Blueman is a GTK+ Bluetooth Manager. In Blueman before 2.1.4, the DhcpClient method of the D-Bus interface to blueman-mechanism is prone to an argument injection vulnerability. The impact highly depends on the system configuration. If Polkit-1 is disabled and for versions lower than 2.0.6, any local user can possibly exploit this. If Polkit-1 is enabled for version 2.0.6 and later, a possible attacker needs to be allowed to use the org.blueman.dhcp.client
action. That is limited to users in the wheel group in the shipped rules file that do have the privileges anyway. On systems with ISC DHCP client (dhclient), attackers can pass arguments to ip link
with the interface name that can e.g. be used to bring down an interface or add an arbitrary XDP/BPF program. On systems with dhcpcd and without ISC DHCP client, attackers can even run arbitrary scripts by passing -c/path/to/script
as an interface name. Patches are included in 2.1.4 and master that change the DhcpClient D-Bus method(s) to accept BlueZ network object paths instead of network interface names. A backport to 2.0(.8) is also available. As a workaround, make sure that Polkit-1-support is enabled and limit privileges for the org.blueman.dhcp.client
action to users that are able to run arbitrary commands as root anyway in /usr/share/polkit-1/rules.d/blueman.rules.
The product constructs a string for a command to be executed by a separate component in another control sphere, but it does not properly delimit the intended arguments, options, or switches within that command string.

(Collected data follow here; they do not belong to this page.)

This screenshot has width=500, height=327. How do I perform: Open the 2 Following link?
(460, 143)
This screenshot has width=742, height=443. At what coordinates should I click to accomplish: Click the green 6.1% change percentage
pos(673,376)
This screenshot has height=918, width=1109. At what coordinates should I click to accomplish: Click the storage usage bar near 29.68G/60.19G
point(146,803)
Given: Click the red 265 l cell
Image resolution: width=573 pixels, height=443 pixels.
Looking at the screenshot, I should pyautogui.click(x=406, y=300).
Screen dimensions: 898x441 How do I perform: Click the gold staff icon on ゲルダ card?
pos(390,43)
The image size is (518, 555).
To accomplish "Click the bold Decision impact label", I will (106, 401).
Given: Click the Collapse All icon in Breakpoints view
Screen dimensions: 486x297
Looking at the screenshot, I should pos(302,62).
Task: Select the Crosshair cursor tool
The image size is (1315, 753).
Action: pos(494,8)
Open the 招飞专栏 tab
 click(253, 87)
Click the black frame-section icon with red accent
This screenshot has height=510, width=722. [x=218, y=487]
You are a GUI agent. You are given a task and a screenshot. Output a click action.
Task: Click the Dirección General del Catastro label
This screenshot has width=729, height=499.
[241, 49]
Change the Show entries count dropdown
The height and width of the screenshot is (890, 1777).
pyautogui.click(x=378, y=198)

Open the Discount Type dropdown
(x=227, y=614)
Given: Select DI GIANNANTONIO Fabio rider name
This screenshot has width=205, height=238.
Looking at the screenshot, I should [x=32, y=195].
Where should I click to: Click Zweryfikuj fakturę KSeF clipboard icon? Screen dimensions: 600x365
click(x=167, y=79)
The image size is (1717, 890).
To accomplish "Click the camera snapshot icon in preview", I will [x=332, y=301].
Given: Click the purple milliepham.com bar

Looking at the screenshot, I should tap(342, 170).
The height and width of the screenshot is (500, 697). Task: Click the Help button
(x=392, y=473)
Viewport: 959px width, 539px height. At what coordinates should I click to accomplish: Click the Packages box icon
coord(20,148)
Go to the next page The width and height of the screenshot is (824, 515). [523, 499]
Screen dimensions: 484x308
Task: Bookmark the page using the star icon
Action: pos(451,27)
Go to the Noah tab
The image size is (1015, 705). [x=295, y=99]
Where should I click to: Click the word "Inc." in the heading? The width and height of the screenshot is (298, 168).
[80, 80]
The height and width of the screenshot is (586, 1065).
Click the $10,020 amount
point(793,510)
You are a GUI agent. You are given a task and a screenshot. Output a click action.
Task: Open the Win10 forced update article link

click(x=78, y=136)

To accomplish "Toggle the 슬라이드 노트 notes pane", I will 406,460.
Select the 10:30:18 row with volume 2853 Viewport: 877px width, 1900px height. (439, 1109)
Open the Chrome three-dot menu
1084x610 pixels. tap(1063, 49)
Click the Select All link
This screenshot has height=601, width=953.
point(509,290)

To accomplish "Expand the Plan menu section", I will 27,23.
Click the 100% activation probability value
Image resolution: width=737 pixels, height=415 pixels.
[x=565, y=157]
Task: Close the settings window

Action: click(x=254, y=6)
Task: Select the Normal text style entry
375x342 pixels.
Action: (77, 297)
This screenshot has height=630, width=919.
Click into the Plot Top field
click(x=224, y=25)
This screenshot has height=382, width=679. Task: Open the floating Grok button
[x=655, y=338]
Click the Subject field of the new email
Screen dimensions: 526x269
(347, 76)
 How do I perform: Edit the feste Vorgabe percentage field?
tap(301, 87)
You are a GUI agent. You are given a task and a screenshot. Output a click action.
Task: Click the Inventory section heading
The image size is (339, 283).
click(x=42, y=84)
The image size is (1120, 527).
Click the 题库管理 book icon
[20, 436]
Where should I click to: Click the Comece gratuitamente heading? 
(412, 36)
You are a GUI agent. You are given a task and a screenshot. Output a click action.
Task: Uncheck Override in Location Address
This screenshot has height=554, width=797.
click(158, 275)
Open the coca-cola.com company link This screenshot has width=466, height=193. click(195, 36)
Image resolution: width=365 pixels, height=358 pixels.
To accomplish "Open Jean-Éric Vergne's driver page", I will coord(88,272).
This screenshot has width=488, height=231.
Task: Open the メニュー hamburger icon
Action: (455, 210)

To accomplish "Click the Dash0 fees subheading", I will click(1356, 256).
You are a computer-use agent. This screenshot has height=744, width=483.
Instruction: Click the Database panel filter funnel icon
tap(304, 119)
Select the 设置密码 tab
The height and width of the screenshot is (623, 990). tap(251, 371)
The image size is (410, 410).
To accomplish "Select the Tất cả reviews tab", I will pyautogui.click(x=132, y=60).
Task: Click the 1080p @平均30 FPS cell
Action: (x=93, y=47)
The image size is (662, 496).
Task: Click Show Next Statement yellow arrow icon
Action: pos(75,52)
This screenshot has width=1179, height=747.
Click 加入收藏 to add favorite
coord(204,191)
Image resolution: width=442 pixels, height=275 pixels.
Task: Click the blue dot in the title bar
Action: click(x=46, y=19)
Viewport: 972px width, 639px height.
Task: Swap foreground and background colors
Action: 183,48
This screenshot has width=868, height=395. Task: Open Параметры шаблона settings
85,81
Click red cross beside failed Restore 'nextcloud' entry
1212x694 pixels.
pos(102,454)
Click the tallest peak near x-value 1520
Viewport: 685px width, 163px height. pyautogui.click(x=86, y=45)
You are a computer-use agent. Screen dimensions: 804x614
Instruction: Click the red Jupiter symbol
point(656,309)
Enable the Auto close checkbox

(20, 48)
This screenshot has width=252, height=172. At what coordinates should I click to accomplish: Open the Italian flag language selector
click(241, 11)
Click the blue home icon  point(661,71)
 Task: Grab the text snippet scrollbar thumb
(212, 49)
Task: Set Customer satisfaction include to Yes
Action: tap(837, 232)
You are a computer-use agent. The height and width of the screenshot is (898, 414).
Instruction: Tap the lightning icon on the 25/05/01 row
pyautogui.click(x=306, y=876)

Name | Vendor | Start Version | End Version |
---|---|---|---|
Blueman | Blueman_project | * | 2.1.4 (excluding) |
Blueman | Ubuntu | bionic | * |
Blueman | Ubuntu | devel | * |
Blueman | Ubuntu | focal | * |
Blueman | Ubuntu | groovy | * |
Blueman | Ubuntu | trusty | * |
Blueman | Ubuntu | upstream | * |
Blueman | Ubuntu | xenial | * |
When creating commands using interpolation into a string, developers may assume that only the arguments/options that they specify will be processed. This assumption may be even stronger when the programmer has encoded the command in a way that prevents separate commands from being provided maliciously, e.g. in the case of shell metacharacters. When constructing the command, the developer may use whitespace or other delimiters that are required to separate arguments when the command. However, if an attacker can provide an untrusted input that contains argument-separating delimiters, then the resulting command will have more arguments than intended by the developer. The attacker may then be able to change the behavior of the command. Depending on the functionality supported by the extraneous arguments, this may have security-relevant consequences.